Sunday June 16, 2013 from 3pm to 6pm, Celebrate Juneteenth with the Authors of Envisioning Emancipation; Black Americans and the End of Slavery
Book Signing & Talk
With the Authors of Envisioning Emancipation; Black Americans and the End of Slavery by Deborah Willis and Barbara Krauthamer
Free & Open to the Public
Deborah Willis, leading historian and curator of African American photography and culture, is Chair and Professor of Photography and Imaging at Tisch School of the Arts at New York University. Her most recent books are Posing Beauty: African American Images from the 1890s to the Present and Black Venus 2010: They Called Her “Hottentot”(Temple).

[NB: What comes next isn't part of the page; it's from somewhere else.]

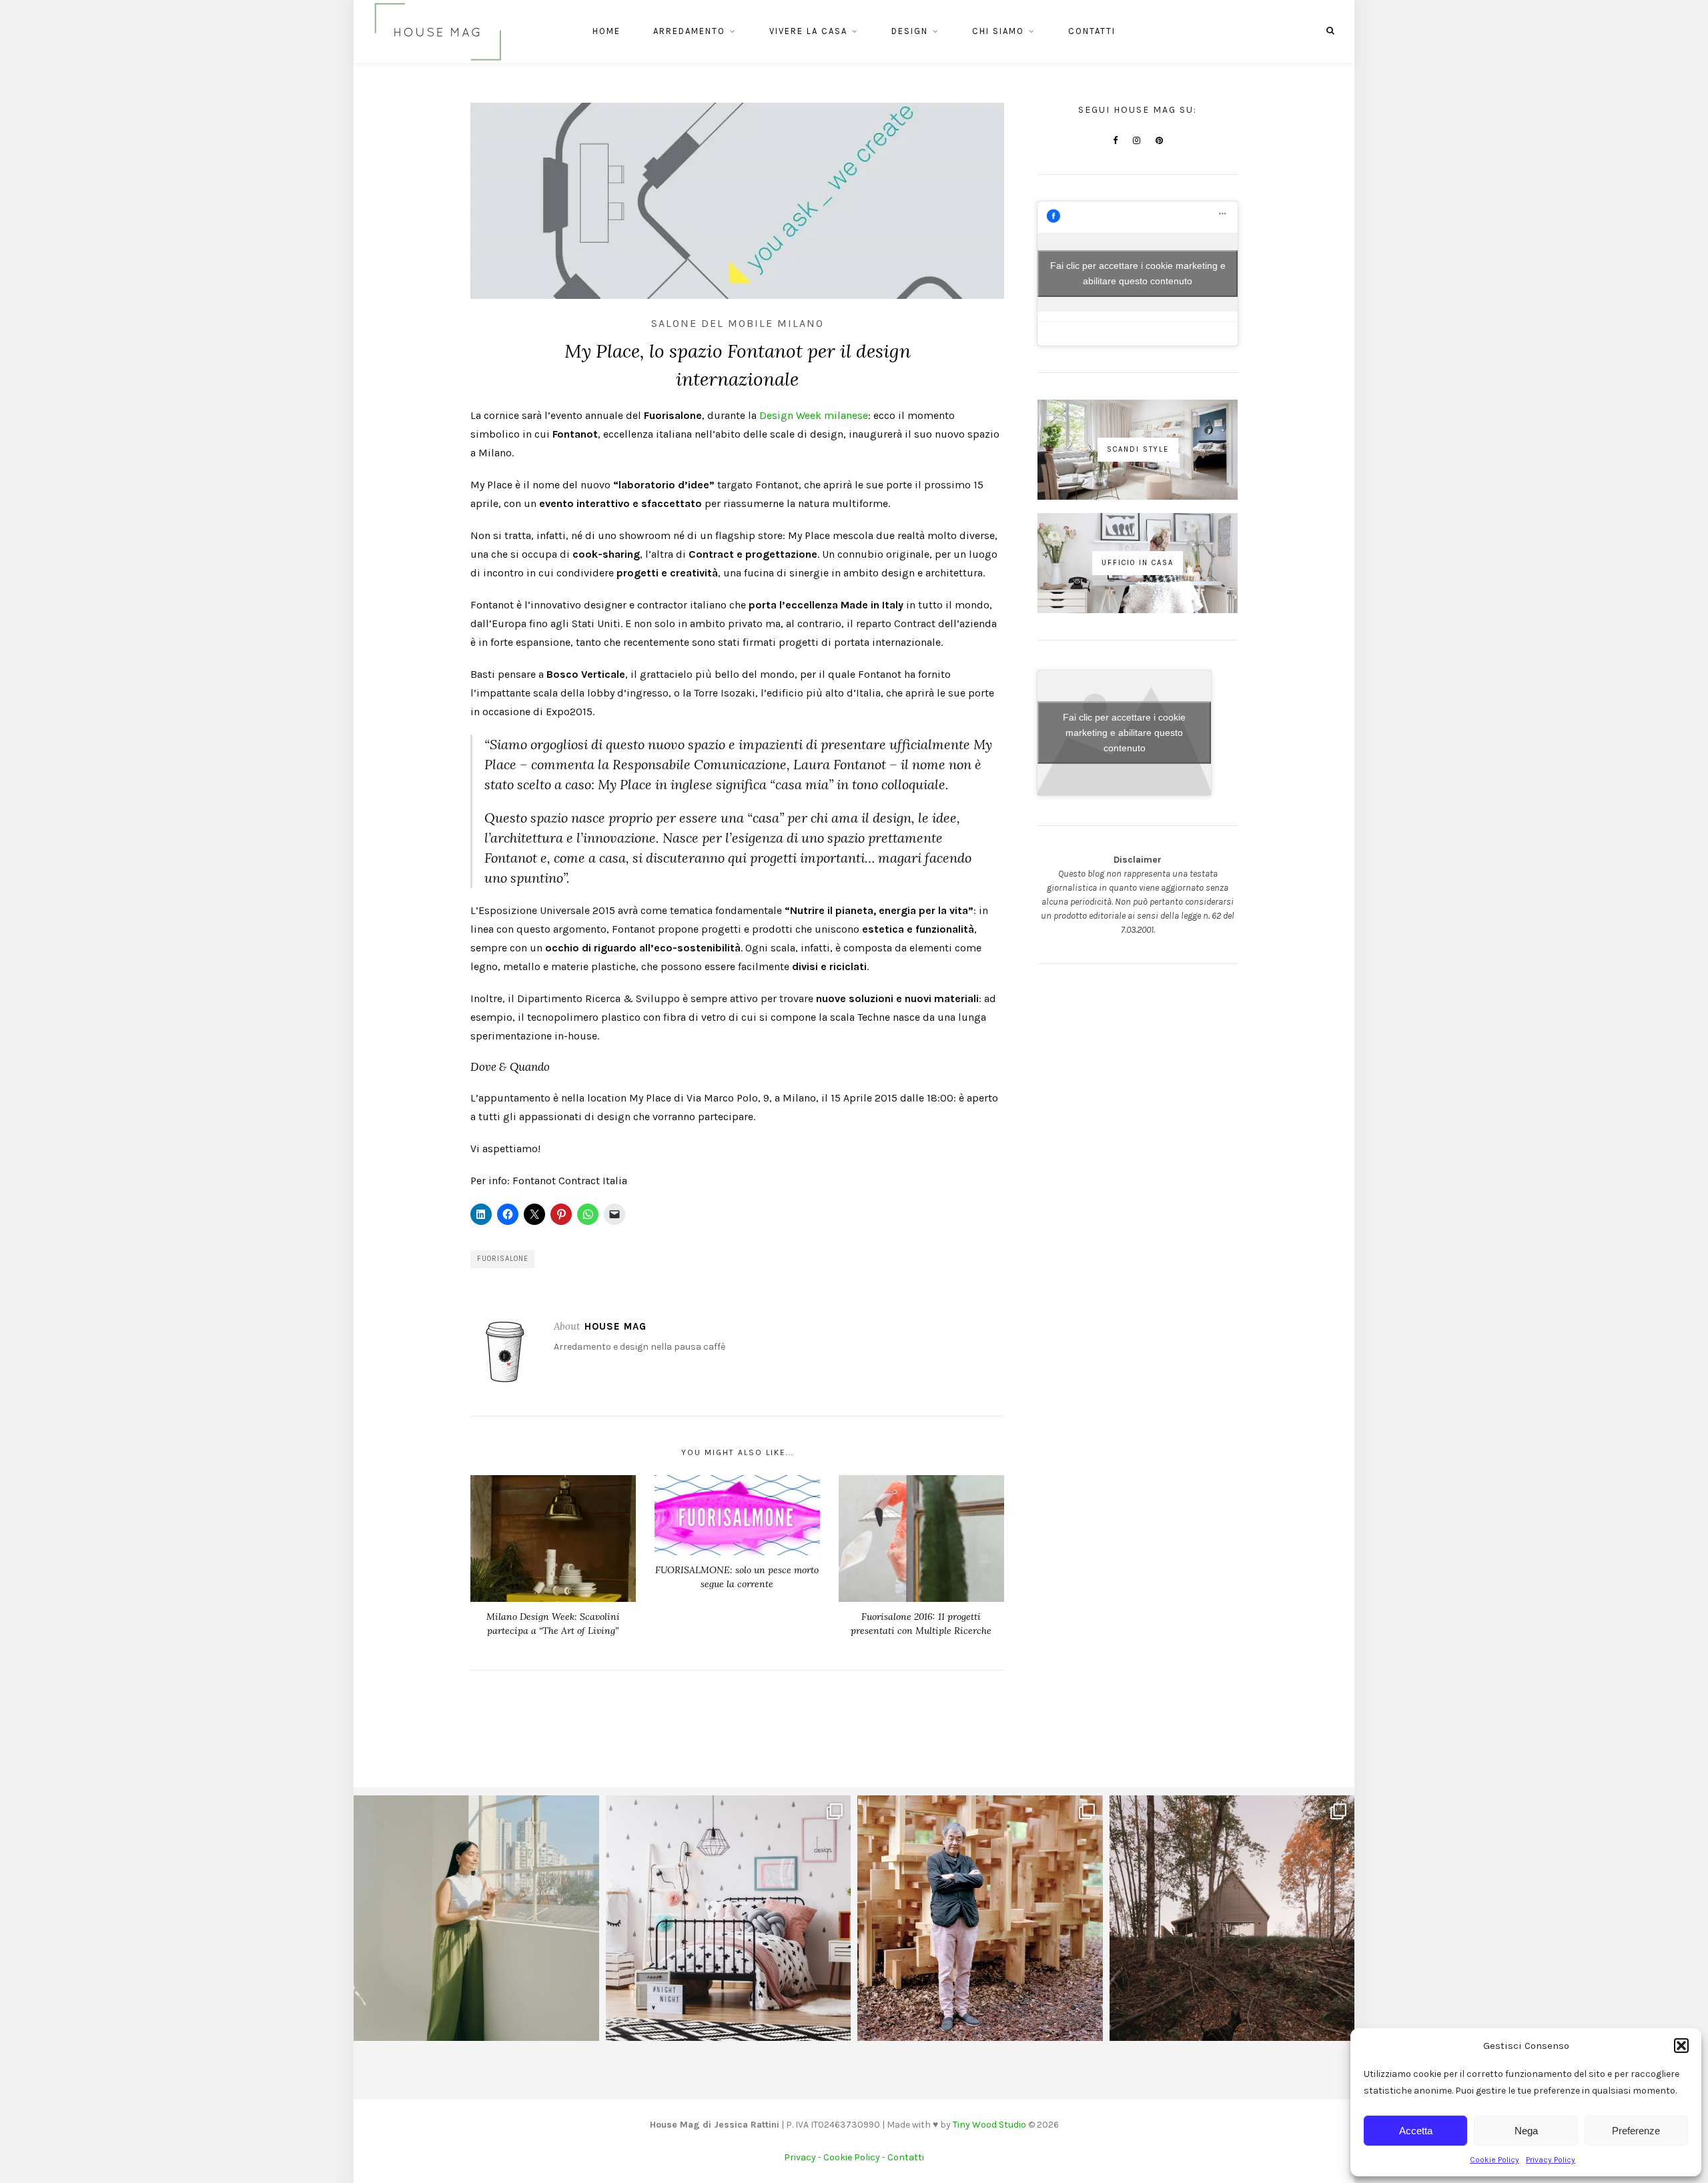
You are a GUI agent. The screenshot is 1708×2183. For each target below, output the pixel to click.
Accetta (1415, 2130)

Barbara Krauthamer is Assistant Professor of History at the University of Massachusetts-Amherst. She is the author of Black Slaves, Indian Masters: Slavery, Emancipation, and Citizenship in the Native American South as well as many articles and essays on the history of slavery and emancipation.
Envisioning Emancipation Black Americans and the End of Slavery
What freedom looked like for Black Americans in the Civil War era
In their pioneering book, Envisioning Emancipation: Black Americans and the End of Slavery(Publication Date: January 1, 2013), renowned photographic historian Deborah Willis and historian of slavery Barbara Krauthamer have amassed 150 photographs—some never before published—from the antebellum days of the 1850s through the New Deal era of the 1930s. The authors vividly display the seismic impact of emancipation on African Americans born before and after the Proclamation, providing a perspective on freedom and slavery and a way to understand the photos as documents of engagement, action, struggle, and aspiration.
Envisioning Emancipation illustrates what freedom looked like for black Americans in the Civil War era. From photos of the enslaved on plantations and African American soldiers and camp workers in the Union Army to Juneteenth celebrations, slave reunions, and portraits of black families and workers in the American South, the images in this book challenge perceptions of slavery. They show not only what the subjects emphasized about themselves but also the ways Americans of all colors and genders opposed slavery and marked its end.
Filled with powerful images of lives too often ignored or erased from historical records, Envisioning Emancipation provides a new perspective on American culture.